M. Pierre Maudet a expliqué que la police genevoise a arrêté des personnes qui étaient recherchées par la police et la justice vaudoise. Lorsque ses services ont souhaité remettre ces criminels à la justice vaudoise, ils ont eu pour unique réponse :

 

·        Nous vous prions de relâcher ces personnes, car nous n’avons pas de place dans les prisons vaudoises pour les prendre en charge.

  

Ces simples faits apportent - si cela était encore nécessaire – un poids supplémentaire à une motion que j’ai déposée et qui demande une unification de la pratique romande en matière d’exécution des peines.  Cette motion  met aussi le doigt sur les nombreux disfonctionnements de ces derniers mois,  en demandant une réviser urgente du «Concordat latin régissant les conditions de détention dans les cantons romands».

 

Aujourd’hui, il est urgent d’harmoniser les pratiques en vigueur en Suisse romande dans l’exécution des peines.
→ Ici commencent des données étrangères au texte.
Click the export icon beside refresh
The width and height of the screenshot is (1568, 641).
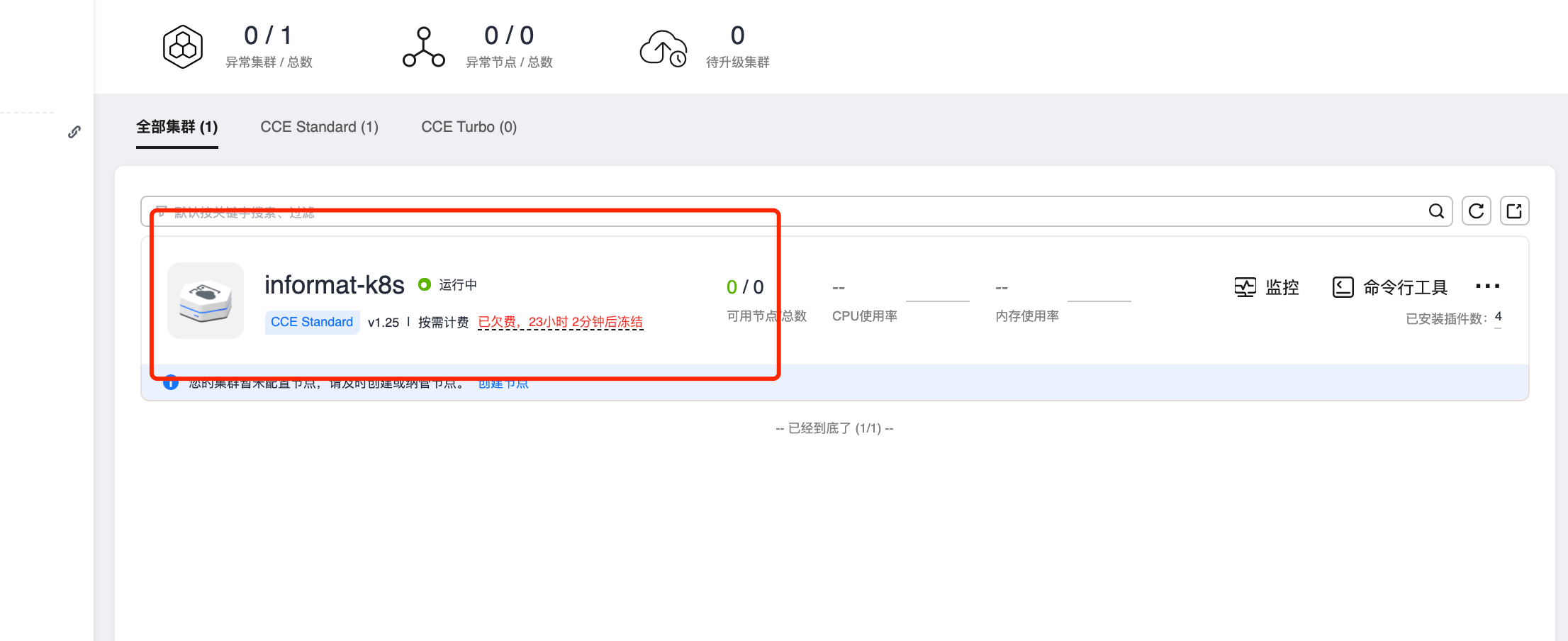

Tout comme il est nécessaire de mettre en place une meilleure transmission de l’information entre les diverses instances qui interviennent dans l’application des peines.

 

En conclusion, ma motion demande aussi une réflexion intercantonale sur le renforcement indispensable de la sécurité dans le cadre  des sorties éducatives des criminels violents, sexuels ou dangereux pour la société en précisant dans quelles conditions peuvent éventuellement s’opérer de telles sorties éducatives.

 

D’ailleurs ne devrait-on pas - dans de nombreux cas - les interdire !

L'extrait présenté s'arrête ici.